* TASK STATEMENT
Each entry must appear in the answer exactly as it does here.

Records from a data source
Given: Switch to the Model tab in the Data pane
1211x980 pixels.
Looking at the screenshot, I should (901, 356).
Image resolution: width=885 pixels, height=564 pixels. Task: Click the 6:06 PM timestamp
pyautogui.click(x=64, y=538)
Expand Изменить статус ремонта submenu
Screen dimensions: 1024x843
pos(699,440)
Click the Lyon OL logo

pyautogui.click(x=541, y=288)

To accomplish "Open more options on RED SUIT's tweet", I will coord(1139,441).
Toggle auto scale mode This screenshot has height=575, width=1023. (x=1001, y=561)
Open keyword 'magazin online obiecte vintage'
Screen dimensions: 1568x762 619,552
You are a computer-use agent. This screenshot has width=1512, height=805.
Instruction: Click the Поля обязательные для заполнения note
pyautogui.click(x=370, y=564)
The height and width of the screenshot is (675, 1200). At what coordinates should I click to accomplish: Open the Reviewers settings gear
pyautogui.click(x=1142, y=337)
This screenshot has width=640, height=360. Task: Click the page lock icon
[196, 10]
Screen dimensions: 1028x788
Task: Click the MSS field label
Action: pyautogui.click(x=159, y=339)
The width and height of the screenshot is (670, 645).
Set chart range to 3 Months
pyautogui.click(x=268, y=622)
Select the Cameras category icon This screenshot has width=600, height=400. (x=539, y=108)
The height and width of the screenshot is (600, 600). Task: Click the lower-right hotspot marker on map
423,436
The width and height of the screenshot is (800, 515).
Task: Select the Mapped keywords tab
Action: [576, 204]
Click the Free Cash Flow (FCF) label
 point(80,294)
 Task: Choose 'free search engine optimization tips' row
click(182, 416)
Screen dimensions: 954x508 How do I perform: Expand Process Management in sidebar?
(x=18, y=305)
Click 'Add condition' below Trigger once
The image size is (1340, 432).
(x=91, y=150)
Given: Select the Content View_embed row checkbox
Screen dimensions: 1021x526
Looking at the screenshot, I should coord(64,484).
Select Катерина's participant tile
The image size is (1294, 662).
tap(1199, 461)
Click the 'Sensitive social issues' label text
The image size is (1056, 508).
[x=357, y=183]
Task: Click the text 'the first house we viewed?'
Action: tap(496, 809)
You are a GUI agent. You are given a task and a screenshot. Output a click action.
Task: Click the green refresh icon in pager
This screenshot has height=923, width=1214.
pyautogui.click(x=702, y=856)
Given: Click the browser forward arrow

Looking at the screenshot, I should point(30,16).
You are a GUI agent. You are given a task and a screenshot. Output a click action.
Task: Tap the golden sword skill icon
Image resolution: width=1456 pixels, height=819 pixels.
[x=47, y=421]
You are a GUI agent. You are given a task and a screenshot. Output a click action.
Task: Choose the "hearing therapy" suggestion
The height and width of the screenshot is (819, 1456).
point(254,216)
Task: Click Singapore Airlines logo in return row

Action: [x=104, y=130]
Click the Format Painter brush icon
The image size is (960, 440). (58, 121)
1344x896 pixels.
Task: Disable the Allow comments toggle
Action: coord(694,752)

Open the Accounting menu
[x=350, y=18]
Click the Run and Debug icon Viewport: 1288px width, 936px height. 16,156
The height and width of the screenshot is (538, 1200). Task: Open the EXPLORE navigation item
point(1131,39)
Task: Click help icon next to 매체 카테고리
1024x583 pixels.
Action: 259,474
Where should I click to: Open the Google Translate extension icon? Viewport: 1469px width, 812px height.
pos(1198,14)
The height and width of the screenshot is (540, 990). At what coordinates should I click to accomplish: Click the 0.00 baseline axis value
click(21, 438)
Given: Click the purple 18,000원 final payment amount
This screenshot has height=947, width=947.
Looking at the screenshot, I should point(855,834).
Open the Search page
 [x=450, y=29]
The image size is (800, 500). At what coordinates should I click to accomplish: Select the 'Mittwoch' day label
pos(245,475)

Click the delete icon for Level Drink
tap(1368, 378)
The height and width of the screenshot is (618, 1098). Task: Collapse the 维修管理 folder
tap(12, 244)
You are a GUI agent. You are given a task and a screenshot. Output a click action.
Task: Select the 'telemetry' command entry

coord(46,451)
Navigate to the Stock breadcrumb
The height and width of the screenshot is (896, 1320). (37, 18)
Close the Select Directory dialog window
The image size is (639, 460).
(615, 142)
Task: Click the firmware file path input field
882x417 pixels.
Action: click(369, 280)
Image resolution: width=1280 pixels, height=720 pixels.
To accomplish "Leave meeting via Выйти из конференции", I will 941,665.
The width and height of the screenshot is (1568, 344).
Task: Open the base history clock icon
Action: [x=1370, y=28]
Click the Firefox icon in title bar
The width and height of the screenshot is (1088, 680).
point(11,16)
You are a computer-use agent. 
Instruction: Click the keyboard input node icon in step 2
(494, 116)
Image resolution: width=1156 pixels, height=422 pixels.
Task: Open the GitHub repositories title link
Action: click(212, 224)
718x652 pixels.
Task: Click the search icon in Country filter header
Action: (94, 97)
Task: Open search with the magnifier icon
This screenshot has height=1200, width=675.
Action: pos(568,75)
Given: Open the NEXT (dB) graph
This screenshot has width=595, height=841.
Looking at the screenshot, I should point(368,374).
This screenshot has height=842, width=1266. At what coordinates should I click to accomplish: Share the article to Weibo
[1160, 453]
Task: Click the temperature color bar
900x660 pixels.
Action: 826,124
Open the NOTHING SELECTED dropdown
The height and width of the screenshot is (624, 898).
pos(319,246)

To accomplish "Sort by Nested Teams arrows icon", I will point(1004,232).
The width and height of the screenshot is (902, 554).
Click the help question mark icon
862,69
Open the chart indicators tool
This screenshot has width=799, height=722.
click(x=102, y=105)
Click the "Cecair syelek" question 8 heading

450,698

* ANSWER FOR THIS EXERCISE
Given: Switch to the Model tab in the Data pane
1211x980 pixels.
Looking at the screenshot, I should (901, 356).
Image resolution: width=885 pixels, height=564 pixels. Task: Click the 6:06 PM timestamp
pyautogui.click(x=64, y=538)
Expand Изменить статус ремонта submenu
Screen dimensions: 1024x843
pos(699,440)
Click the Lyon OL logo

pyautogui.click(x=541, y=288)

To accomplish "Open more options on RED SUIT's tweet", I will coord(1139,441).
Toggle auto scale mode This screenshot has height=575, width=1023. (x=1001, y=561)
Open keyword 'magazin online obiecte vintage'
Screen dimensions: 1568x762 619,552
You are a computer-use agent. This screenshot has width=1512, height=805.
Instruction: Click the Поля обязательные для заполнения note
pyautogui.click(x=370, y=564)
The height and width of the screenshot is (675, 1200). At what coordinates should I click to accomplish: Open the Reviewers settings gear
pyautogui.click(x=1142, y=337)
This screenshot has width=640, height=360. Task: Click the page lock icon
[196, 10]
Screen dimensions: 1028x788
Task: Click the MSS field label
Action: pyautogui.click(x=159, y=339)
The width and height of the screenshot is (670, 645).
Set chart range to 3 Months
pyautogui.click(x=268, y=622)
Select the Cameras category icon This screenshot has width=600, height=400. (x=539, y=108)
The height and width of the screenshot is (600, 600). Task: Click the lower-right hotspot marker on map
423,436
The width and height of the screenshot is (800, 515).
Task: Select the Mapped keywords tab
Action: [576, 204]
Click the Free Cash Flow (FCF) label
 point(80,294)
 Task: Choose 'free search engine optimization tips' row
click(182, 416)
Screen dimensions: 954x508 How do I perform: Expand Process Management in sidebar?
(x=18, y=305)
Click 'Add condition' below Trigger once
The image size is (1340, 432).
(x=91, y=150)
Given: Select the Content View_embed row checkbox
Screen dimensions: 1021x526
Looking at the screenshot, I should coord(64,484).
Select Катерина's participant tile
The image size is (1294, 662).
tap(1199, 461)
Click the 'Sensitive social issues' label text
The image size is (1056, 508).
[x=357, y=183]
Task: Click the text 'the first house we viewed?'
Action: tap(496, 809)
You are a GUI agent. You are given a task and a screenshot. Output a click action.
Task: Click the green refresh icon in pager
This screenshot has height=923, width=1214.
pyautogui.click(x=702, y=856)
Given: Click the browser forward arrow

Looking at the screenshot, I should point(30,16).
You are a GUI agent. You are given a task and a screenshot. Output a click action.
Task: Tap the golden sword skill icon
Image resolution: width=1456 pixels, height=819 pixels.
[x=47, y=421]
You are a GUI agent. You are given a task and a screenshot. Output a click action.
Task: Choose the "hearing therapy" suggestion
The height and width of the screenshot is (819, 1456).
point(254,216)
Task: Click Singapore Airlines logo in return row

Action: [x=104, y=130]
Click the Format Painter brush icon
The image size is (960, 440). (58, 121)
1344x896 pixels.
Task: Disable the Allow comments toggle
Action: coord(694,752)

Open the Accounting menu
[x=350, y=18]
Click the Run and Debug icon Viewport: 1288px width, 936px height. 16,156
The height and width of the screenshot is (538, 1200). Task: Open the EXPLORE navigation item
point(1131,39)
Task: Click help icon next to 매체 카테고리
1024x583 pixels.
Action: 259,474
Where should I click to: Open the Google Translate extension icon? Viewport: 1469px width, 812px height.
pos(1198,14)
The height and width of the screenshot is (540, 990). At what coordinates should I click to accomplish: Click the 0.00 baseline axis value
click(21, 438)
Given: Click the purple 18,000원 final payment amount
This screenshot has height=947, width=947.
Looking at the screenshot, I should point(855,834).
Open the Search page
 [x=450, y=29]
The image size is (800, 500). At what coordinates should I click to accomplish: Select the 'Mittwoch' day label
pos(245,475)

Click the delete icon for Level Drink
tap(1368, 378)
The height and width of the screenshot is (618, 1098). Task: Collapse the 维修管理 folder
tap(12, 244)
You are a GUI agent. You are given a task and a screenshot. Output a click action.
Task: Select the 'telemetry' command entry

coord(46,451)
Navigate to the Stock breadcrumb
The height and width of the screenshot is (896, 1320). (37, 18)
Close the Select Directory dialog window
The image size is (639, 460).
(615, 142)
Task: Click the firmware file path input field
882x417 pixels.
Action: click(369, 280)
Image resolution: width=1280 pixels, height=720 pixels.
To accomplish "Leave meeting via Выйти из конференции", I will 941,665.
The width and height of the screenshot is (1568, 344).
Task: Open the base history clock icon
Action: [x=1370, y=28]
Click the Firefox icon in title bar
The width and height of the screenshot is (1088, 680).
point(11,16)
You are a computer-use agent. 
Instruction: Click the keyboard input node icon in step 2
(494, 116)
Image resolution: width=1156 pixels, height=422 pixels.
Task: Open the GitHub repositories title link
Action: click(212, 224)
718x652 pixels.
Task: Click the search icon in Country filter header
Action: (94, 97)
Task: Open search with the magnifier icon
This screenshot has height=1200, width=675.
Action: pos(568,75)
Given: Open the NEXT (dB) graph
This screenshot has width=595, height=841.
Looking at the screenshot, I should point(368,374).
This screenshot has height=842, width=1266. At what coordinates should I click to accomplish: Share the article to Weibo
[1160, 453]
Task: Click the temperature color bar
900x660 pixels.
Action: 826,124
Open the NOTHING SELECTED dropdown
The height and width of the screenshot is (624, 898).
pos(319,246)

To accomplish "Sort by Nested Teams arrows icon", I will point(1004,232).
The width and height of the screenshot is (902, 554).
Click the help question mark icon
862,69
Open the chart indicators tool
This screenshot has width=799, height=722.
click(x=102, y=105)
Click the "Cecair syelek" question 8 heading

450,698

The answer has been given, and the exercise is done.